* Set problem: Reproduce verbatim the lines running from the one containing "Image resolution: width=1000" through the one containing "tap(172, 651)", inclusive.

=-=-=

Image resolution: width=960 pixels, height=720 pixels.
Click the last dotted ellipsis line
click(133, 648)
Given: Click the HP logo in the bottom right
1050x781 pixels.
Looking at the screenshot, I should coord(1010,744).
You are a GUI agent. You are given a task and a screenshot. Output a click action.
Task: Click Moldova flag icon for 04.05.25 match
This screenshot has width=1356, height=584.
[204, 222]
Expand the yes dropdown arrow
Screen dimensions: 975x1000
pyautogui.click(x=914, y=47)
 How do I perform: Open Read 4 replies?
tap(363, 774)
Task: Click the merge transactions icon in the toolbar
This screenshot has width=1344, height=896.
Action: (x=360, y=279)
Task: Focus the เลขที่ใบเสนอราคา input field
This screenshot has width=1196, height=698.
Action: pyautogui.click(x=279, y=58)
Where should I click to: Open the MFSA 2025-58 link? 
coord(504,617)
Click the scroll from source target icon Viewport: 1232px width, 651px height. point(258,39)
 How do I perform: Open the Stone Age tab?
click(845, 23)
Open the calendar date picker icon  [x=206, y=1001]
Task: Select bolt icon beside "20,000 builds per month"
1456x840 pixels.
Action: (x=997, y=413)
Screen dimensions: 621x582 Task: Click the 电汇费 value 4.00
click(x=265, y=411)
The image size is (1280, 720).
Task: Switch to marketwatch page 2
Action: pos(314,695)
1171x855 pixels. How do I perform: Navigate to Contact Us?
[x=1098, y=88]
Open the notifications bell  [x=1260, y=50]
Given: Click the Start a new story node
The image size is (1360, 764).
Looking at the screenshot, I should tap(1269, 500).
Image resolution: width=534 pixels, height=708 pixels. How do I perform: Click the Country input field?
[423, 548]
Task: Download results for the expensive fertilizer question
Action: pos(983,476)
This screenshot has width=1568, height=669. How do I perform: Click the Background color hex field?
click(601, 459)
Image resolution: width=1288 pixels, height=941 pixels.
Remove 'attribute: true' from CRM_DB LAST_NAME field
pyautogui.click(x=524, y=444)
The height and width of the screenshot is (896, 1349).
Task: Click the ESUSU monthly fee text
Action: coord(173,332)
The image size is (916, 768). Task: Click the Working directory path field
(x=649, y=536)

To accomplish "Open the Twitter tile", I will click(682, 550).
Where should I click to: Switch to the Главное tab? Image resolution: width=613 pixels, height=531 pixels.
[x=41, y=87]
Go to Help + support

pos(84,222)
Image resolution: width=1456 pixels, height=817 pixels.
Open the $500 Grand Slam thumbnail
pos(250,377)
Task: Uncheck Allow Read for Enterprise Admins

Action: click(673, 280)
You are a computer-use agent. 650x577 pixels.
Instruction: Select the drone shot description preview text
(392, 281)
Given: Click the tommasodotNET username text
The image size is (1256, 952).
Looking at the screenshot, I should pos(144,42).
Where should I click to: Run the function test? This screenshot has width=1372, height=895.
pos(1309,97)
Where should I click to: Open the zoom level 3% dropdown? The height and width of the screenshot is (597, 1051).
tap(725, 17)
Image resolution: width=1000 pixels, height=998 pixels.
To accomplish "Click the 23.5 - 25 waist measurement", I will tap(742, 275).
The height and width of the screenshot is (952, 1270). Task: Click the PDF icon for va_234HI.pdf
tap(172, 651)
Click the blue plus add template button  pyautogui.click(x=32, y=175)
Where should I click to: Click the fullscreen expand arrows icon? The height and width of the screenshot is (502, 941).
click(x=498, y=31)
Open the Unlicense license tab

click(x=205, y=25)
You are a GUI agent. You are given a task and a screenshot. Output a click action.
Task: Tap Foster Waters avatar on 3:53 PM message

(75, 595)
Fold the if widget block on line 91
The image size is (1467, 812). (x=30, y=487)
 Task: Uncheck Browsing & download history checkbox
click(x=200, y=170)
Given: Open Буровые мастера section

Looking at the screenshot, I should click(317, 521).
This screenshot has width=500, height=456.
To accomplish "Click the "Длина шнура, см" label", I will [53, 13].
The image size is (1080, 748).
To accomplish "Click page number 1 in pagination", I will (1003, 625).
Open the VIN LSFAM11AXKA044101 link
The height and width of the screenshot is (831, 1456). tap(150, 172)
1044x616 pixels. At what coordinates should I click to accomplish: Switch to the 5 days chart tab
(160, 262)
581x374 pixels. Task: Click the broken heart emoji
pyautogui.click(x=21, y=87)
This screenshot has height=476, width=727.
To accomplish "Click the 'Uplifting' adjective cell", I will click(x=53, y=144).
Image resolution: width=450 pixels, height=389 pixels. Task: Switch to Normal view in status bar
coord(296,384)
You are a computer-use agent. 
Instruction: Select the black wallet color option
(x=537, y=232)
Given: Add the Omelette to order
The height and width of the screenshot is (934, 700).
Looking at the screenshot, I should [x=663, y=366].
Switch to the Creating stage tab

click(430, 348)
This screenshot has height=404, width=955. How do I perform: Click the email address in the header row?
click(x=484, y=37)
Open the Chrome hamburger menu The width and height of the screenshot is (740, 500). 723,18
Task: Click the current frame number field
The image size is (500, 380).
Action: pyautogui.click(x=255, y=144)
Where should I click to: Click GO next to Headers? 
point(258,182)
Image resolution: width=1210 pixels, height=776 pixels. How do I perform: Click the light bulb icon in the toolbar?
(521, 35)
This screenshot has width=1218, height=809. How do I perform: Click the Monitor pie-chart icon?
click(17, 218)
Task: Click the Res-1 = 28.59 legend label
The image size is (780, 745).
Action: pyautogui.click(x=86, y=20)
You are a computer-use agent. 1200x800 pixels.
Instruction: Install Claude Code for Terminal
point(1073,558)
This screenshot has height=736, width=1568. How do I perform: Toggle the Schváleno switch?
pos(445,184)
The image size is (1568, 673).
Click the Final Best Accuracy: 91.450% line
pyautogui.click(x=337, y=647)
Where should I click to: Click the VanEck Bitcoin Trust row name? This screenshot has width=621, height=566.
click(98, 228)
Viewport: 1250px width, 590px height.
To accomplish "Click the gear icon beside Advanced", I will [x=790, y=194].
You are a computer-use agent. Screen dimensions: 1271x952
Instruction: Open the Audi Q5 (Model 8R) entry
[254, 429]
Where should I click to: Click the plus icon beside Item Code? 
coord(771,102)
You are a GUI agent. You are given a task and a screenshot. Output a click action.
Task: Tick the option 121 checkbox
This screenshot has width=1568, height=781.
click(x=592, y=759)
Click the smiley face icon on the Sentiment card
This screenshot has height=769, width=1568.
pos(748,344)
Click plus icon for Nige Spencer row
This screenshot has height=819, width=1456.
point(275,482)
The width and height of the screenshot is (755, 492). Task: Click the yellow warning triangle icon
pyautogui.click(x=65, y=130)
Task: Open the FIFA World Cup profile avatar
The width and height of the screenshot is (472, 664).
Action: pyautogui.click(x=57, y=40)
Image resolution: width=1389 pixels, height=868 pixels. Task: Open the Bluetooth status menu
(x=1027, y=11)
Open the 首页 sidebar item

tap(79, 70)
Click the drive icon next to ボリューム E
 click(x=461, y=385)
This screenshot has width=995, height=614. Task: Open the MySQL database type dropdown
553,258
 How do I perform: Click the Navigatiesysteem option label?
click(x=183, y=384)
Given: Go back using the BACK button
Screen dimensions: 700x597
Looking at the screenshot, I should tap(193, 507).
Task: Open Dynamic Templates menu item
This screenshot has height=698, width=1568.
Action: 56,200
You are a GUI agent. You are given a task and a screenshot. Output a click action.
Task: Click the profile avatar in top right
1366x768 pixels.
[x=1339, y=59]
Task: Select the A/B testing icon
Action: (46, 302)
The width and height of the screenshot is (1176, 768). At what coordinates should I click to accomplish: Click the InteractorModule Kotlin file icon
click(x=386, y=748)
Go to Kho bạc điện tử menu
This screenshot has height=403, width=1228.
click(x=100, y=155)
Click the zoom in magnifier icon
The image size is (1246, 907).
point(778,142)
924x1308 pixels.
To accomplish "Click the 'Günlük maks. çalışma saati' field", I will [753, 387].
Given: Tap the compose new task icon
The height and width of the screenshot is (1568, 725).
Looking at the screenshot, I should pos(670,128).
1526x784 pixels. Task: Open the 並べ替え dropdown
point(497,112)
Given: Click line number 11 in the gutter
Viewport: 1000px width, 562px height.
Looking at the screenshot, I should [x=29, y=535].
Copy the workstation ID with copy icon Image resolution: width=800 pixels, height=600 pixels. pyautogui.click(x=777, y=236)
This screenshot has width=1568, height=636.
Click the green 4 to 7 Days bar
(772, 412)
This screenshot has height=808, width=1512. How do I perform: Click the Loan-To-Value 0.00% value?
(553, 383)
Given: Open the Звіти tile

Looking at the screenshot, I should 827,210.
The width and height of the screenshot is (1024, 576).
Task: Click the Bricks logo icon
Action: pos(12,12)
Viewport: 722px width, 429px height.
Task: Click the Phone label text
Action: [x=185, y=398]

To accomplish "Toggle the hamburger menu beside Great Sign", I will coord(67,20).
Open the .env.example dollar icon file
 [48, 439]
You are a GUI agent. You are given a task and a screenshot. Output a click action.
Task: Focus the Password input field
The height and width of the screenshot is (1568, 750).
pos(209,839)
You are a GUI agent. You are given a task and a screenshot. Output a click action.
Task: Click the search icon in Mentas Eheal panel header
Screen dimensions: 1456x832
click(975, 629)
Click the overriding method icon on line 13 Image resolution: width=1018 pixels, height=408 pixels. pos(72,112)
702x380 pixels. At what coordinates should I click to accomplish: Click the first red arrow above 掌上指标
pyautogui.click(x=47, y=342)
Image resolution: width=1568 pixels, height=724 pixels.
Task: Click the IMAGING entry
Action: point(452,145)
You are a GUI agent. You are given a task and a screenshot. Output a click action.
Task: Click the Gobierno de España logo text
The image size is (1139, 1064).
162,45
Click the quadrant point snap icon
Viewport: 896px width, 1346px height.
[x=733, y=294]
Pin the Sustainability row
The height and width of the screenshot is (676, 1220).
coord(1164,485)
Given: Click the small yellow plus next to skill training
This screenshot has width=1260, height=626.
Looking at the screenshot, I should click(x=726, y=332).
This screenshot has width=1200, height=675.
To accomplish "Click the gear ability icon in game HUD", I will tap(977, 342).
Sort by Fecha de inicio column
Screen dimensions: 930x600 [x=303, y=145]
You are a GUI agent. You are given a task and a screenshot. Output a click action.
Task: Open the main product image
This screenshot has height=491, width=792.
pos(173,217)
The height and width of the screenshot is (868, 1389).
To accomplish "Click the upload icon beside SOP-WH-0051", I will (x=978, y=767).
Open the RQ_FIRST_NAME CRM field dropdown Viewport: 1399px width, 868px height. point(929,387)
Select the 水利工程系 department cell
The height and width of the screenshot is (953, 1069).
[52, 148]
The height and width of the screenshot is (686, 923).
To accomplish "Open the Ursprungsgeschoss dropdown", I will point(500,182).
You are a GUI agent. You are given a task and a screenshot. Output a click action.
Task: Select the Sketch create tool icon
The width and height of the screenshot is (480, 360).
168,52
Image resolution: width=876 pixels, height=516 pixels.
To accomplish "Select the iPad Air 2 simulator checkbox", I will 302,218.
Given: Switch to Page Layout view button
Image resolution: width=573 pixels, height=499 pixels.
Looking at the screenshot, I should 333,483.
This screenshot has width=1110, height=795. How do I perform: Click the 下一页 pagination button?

=-=-=

* Completed task:
Image resolution: width=1000 pixels, height=998 pixels.
To accomplish "Click the 23.5 - 25 waist measurement", I will tap(742, 275).
The height and width of the screenshot is (952, 1270). Task: Click the PDF icon for va_234HI.pdf
tap(172, 651)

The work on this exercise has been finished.